Robert Ward Vishny (born c. 1959) is an American economist and is the Myron S. Scholes Distinguished Service Professor of Finance at the University of Chicago Booth School of Business. He was the Eric J. Gleacher Distinguished Service Professor of Finance at the University of Chicago Booth School of Business.

Education
He received his A.B. with highest distinction (economics, mathematics, and philosophy) from the University of Michigan in 1981 and Ph.D. (Economics) from Massachusetts Institute of Technology in 1985.

Academic career
He is one of the prominent representatives of the school of behavioral finance. His research activities include: market for corporate control; corporate governance around the world; privatization and the role of government in the economy; behavior of institutional investors; behavior of stock prices; the economics of corruption and rent-seeking behavior. His research papers (many of them written jointly with Andrei Shleifer, Rafael La Porta and Josef Lakonishok) are among the most often cited research works in the field of economic sciences in recent years.

He heads the NBER Program in Corporate Finance. In 1994, he founded (along with Josef Lakonishok and Andrei Shleifer) LSV Asset Management (LSV), a quantitative value equity manager providing active management for institutional investors through the application of proprietary investment models based on the principles of behavioural finance.

• **Entries supplied**
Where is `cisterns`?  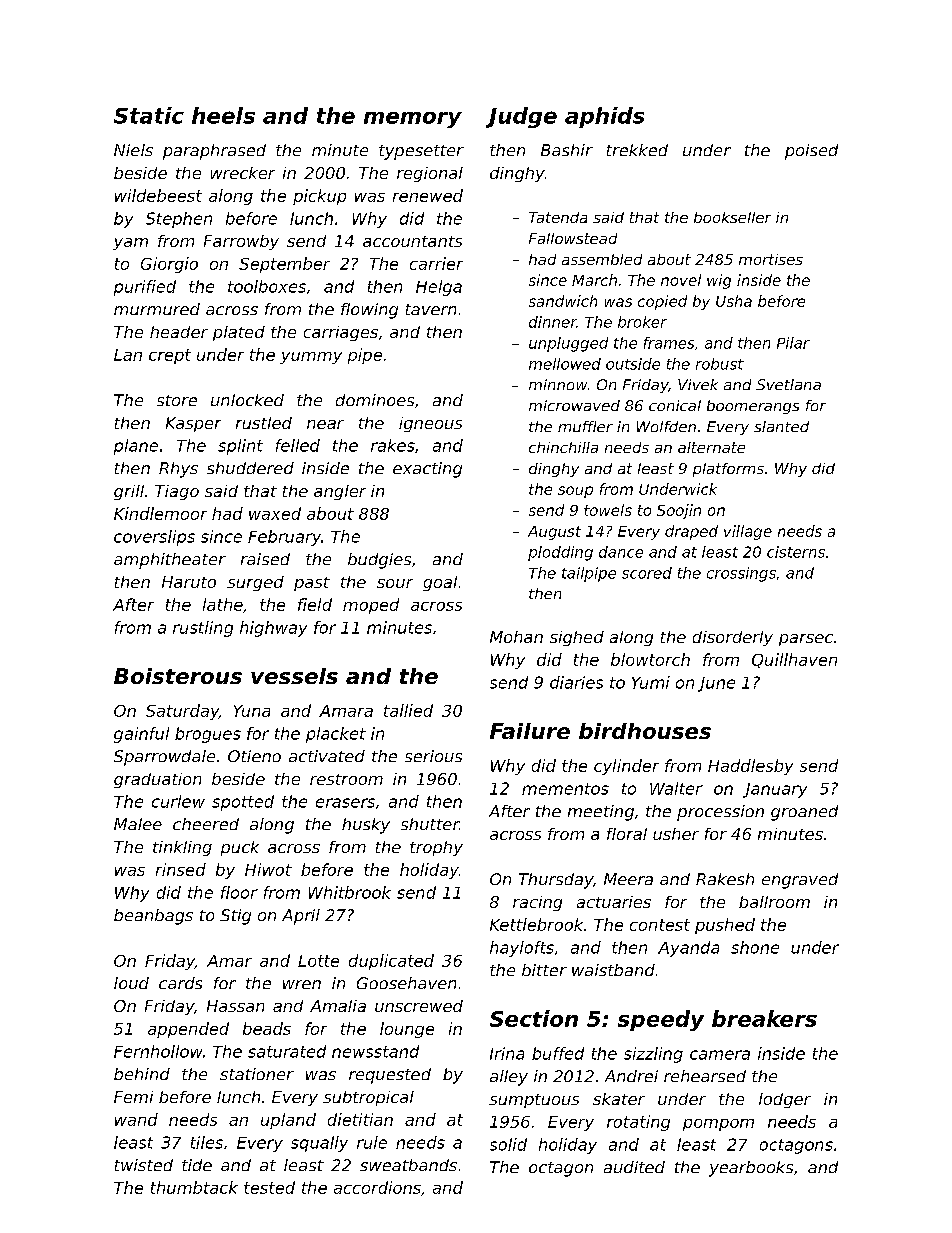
==
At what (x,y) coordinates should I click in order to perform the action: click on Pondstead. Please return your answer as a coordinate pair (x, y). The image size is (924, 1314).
--
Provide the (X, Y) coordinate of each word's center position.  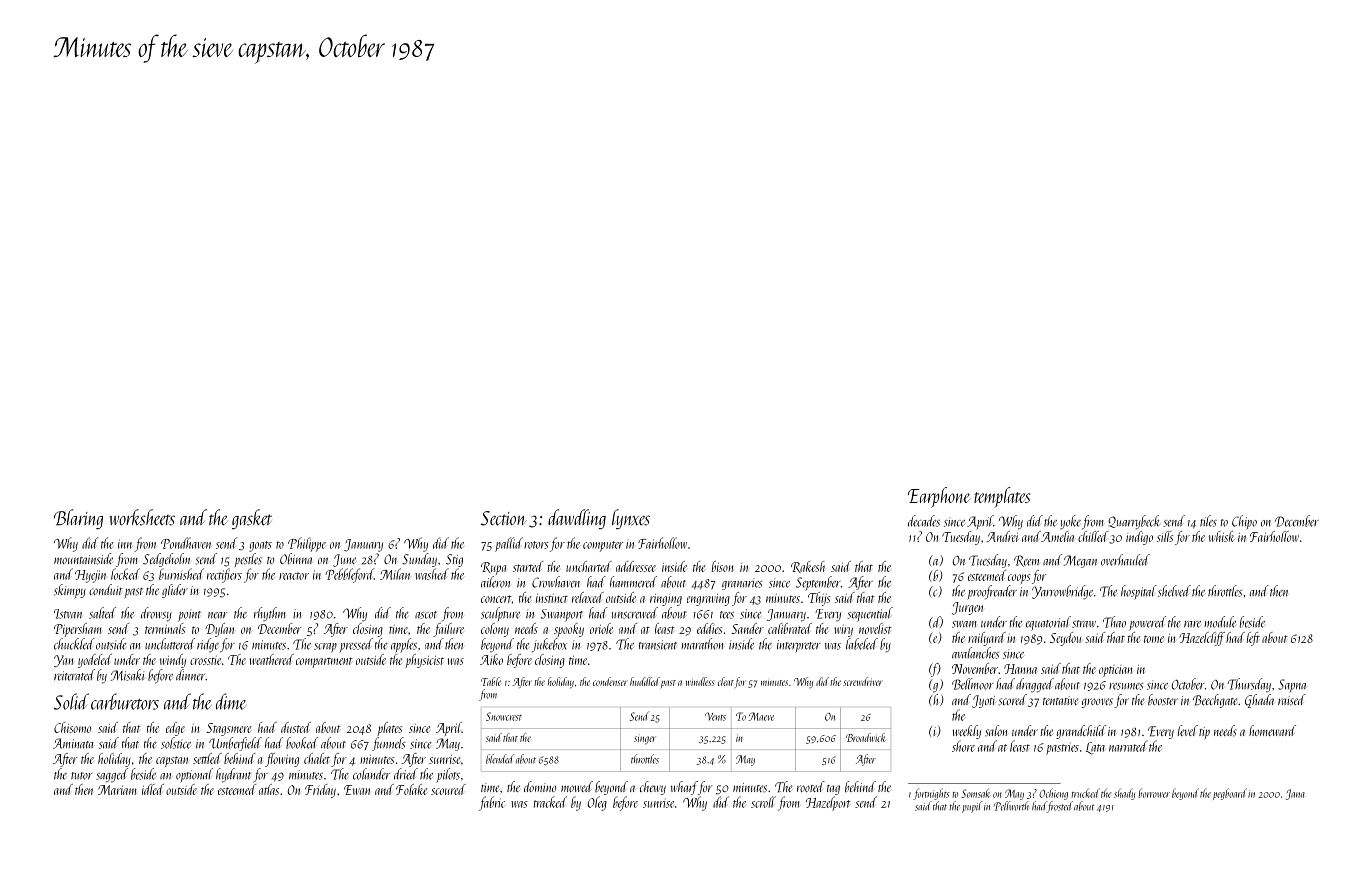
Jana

• **Task set**
1. In what year did Robert Vishny found LSV Asset Management, according to the Robert Vishny biography?
2. Echo the passage of the Robert Vishny biography that opens with the words containing "Academic career" and closes with "in recent years.".
3. Continue the Robert Vishny biography, picking up after its last sentence.
Nothing here depends on the lines.

• **Solved tasks**
1. 1994

2.
Academic career
He is one of the prominent representatives of the school of behavioral finance. His research activities include: market for corporate control; corporate governance around the world; privatization and the role of government in the economy; behavior of institutional investors; behavior of stock prices; the economics of corruption and rent-seeking behavior. His research papers (many of them written jointly with Andrei Shleifer, Rafael La Porta and Josef Lakonishok) are among the most often cited research works in the field of economic sciences in recent years.

3.
Selected publications

Journal articles
Vishny has authored and co-authored dozens of peer-reviewed articles including:

Vishny, Robert W, & LaPorta, R. & Lopez-de-Silanes, F. & Shleifer, A. Law and Finance, Journal of Political Economy, 1998, 106(6), pp. 1113.
Vishny, Robert W. & Shleifer, A. A Survey of Corporate Governance, Journal of Finance, 1997, 52(2), pp. 737–83.
Vishny, Robert W. & Shleifer, A. The Limits of Arbitrage, Journal of Finance, 1997, 52(1), pp. 35–55.
Vishny, Robert W. & Lakonishok, J. & Shleifer, A. Contrarian Investment, Extrapolation and Risk, Journal of Finance 1994, 49(5), pp. 1541–78.
Vishny, Robert W. & Shleifer, A. Large Shareholders and Corporate Control, Journal of Political Economy, 1986, 94(3, Part 1), pp. 461–88.

References

External links 
Robert W. Vishny - Robert W. Vishny's Site at NBER with a collection of his papers
BusinessWeek - A Businessweek article profiling Robert W. Vishny
LSV Asset Management Website
University of Chicago Booth School of Business Faculty webpage

1950s births
Year of birth missing (living people)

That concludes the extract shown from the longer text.